Exercise directions: Your answer should consist of every line in the records that holds "agent".
━━ Exercise data
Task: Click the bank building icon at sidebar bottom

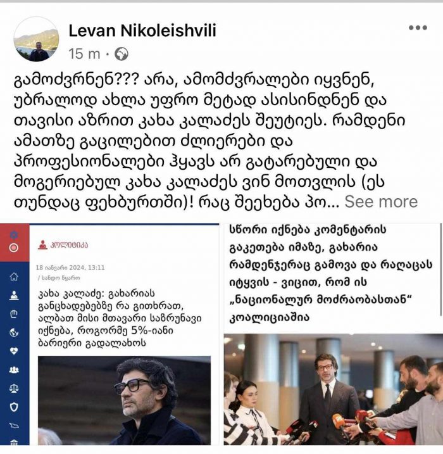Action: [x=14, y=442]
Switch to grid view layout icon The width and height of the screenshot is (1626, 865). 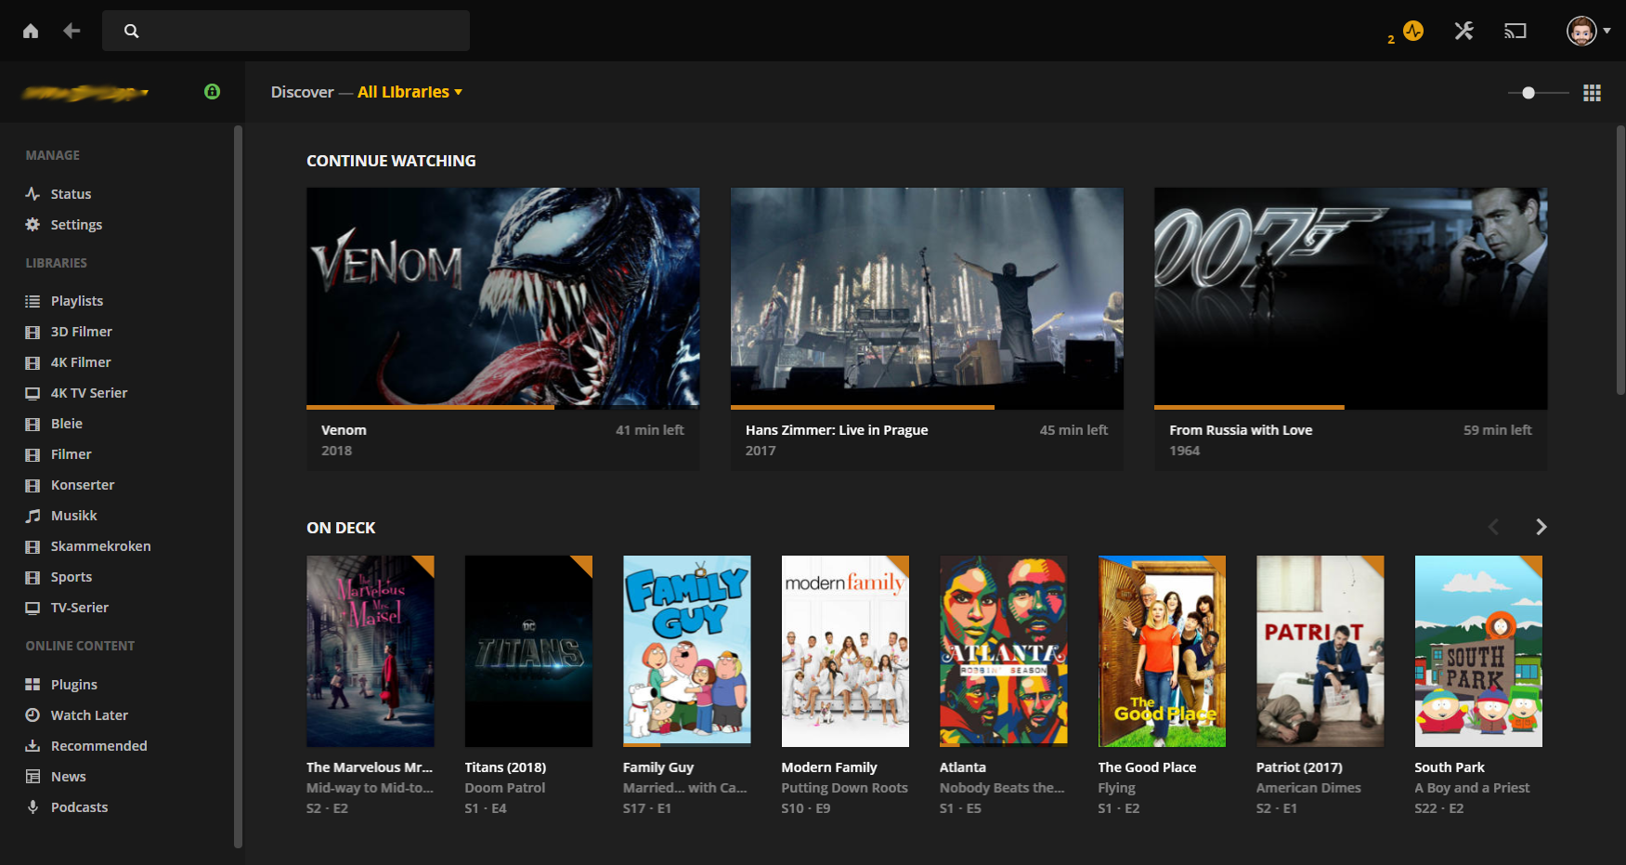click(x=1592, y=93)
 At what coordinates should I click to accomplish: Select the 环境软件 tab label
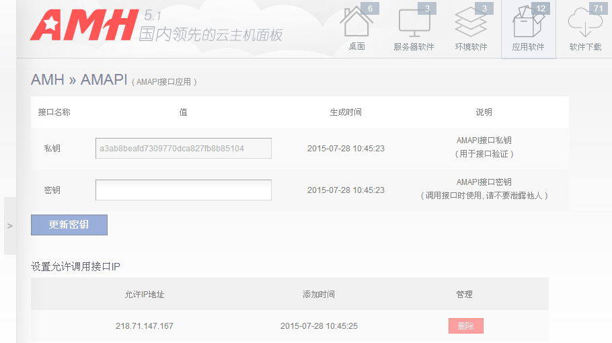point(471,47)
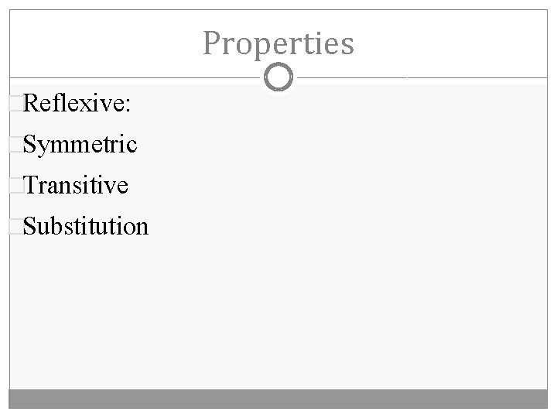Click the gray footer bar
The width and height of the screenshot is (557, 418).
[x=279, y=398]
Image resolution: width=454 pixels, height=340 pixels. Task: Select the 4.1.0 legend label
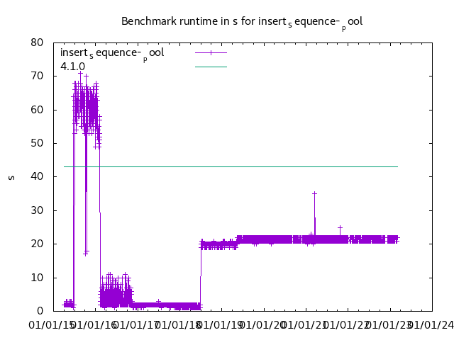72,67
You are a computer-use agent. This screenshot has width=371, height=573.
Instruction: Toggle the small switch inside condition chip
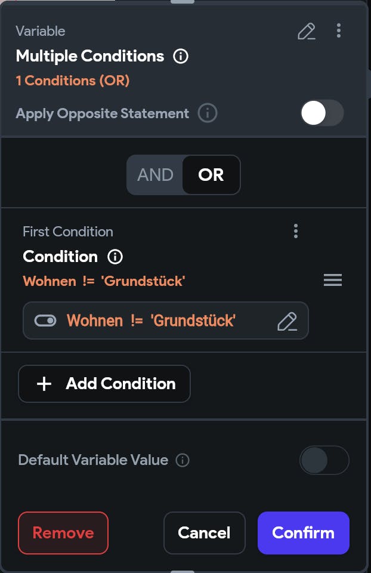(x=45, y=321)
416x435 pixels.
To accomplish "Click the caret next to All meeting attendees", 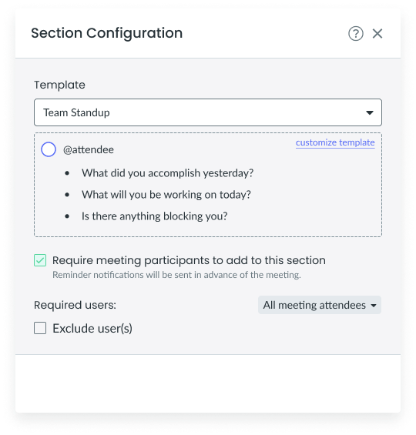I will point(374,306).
━━━━
━━ Exercise data
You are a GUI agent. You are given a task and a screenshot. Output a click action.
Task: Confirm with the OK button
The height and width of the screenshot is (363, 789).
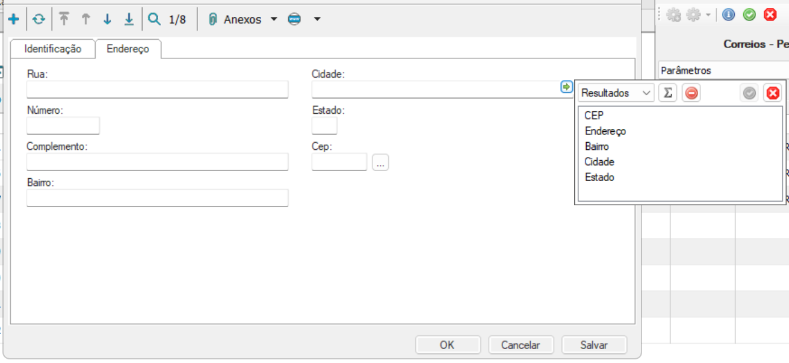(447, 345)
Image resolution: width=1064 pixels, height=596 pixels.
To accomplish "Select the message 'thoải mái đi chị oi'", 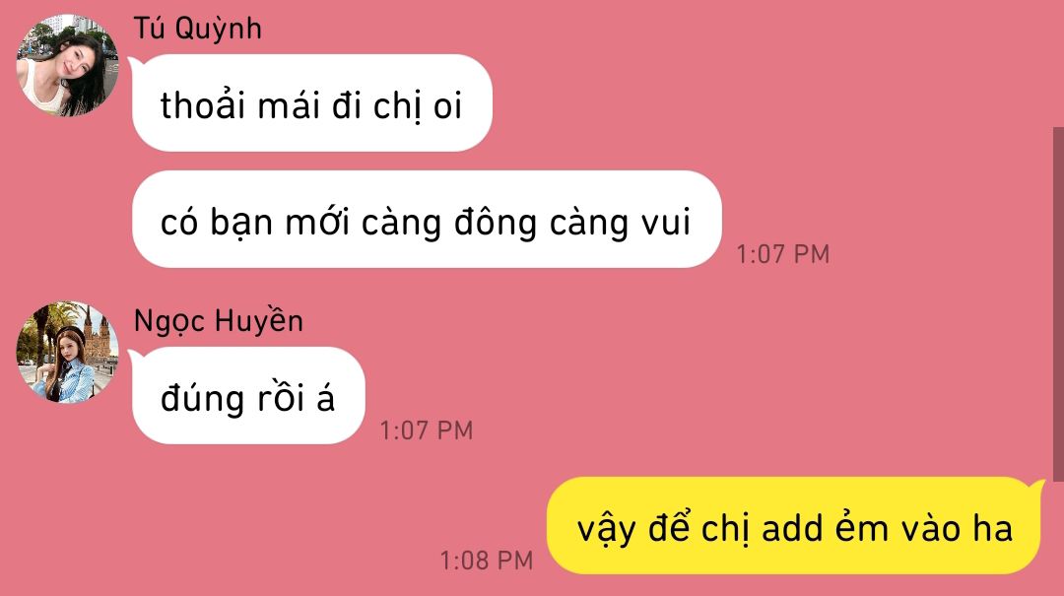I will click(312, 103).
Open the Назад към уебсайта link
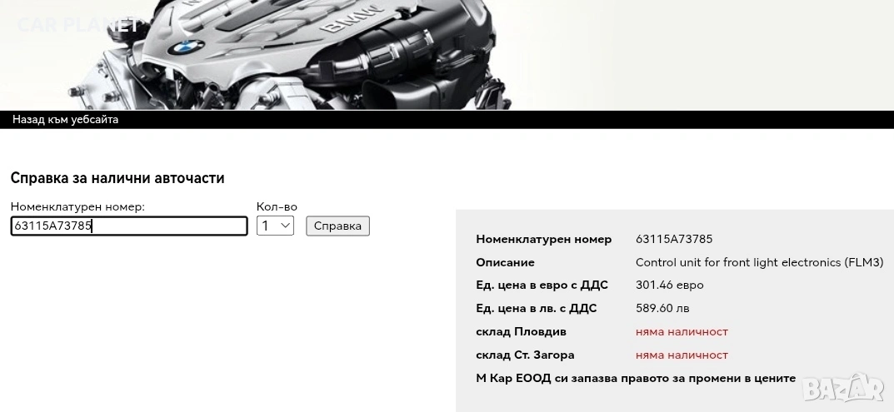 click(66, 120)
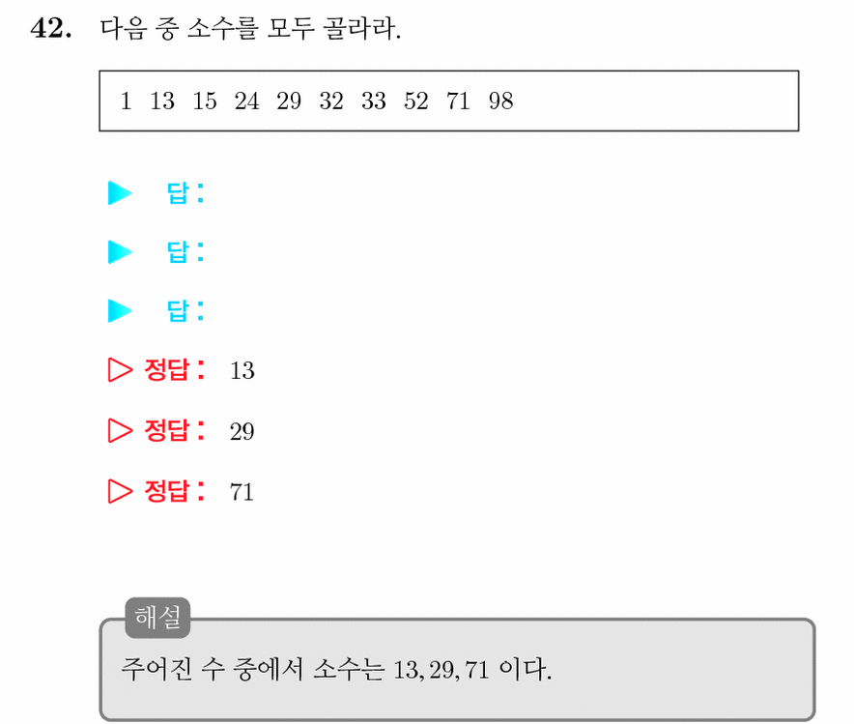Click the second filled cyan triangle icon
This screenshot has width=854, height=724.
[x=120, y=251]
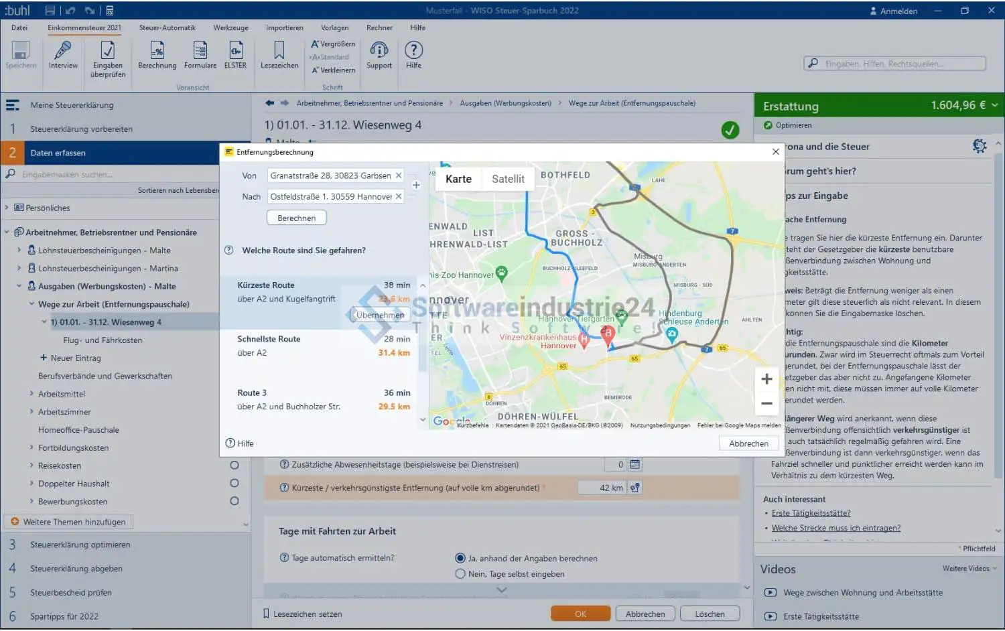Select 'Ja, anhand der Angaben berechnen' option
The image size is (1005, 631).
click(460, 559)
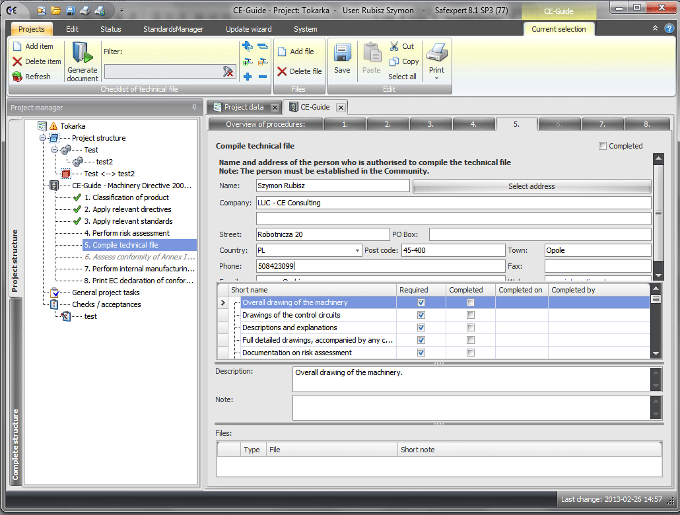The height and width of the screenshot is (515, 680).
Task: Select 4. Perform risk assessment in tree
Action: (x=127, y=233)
━━━━
━━ Exercise data
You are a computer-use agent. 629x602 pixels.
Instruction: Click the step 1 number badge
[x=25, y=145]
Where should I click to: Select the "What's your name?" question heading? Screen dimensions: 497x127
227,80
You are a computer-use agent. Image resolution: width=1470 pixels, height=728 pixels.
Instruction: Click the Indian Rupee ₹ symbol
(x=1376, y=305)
━━━━
Solution for this problem:
You are a computer-use agent. This screenshot has width=371, height=573.
You are a GUI agent. You are given a task and a screenshot. Output a click action.
You are a computer-use agent. 629x602 pixels.
You are a computer-use agent. Image resolution: width=1470 pixels, height=728 pixels.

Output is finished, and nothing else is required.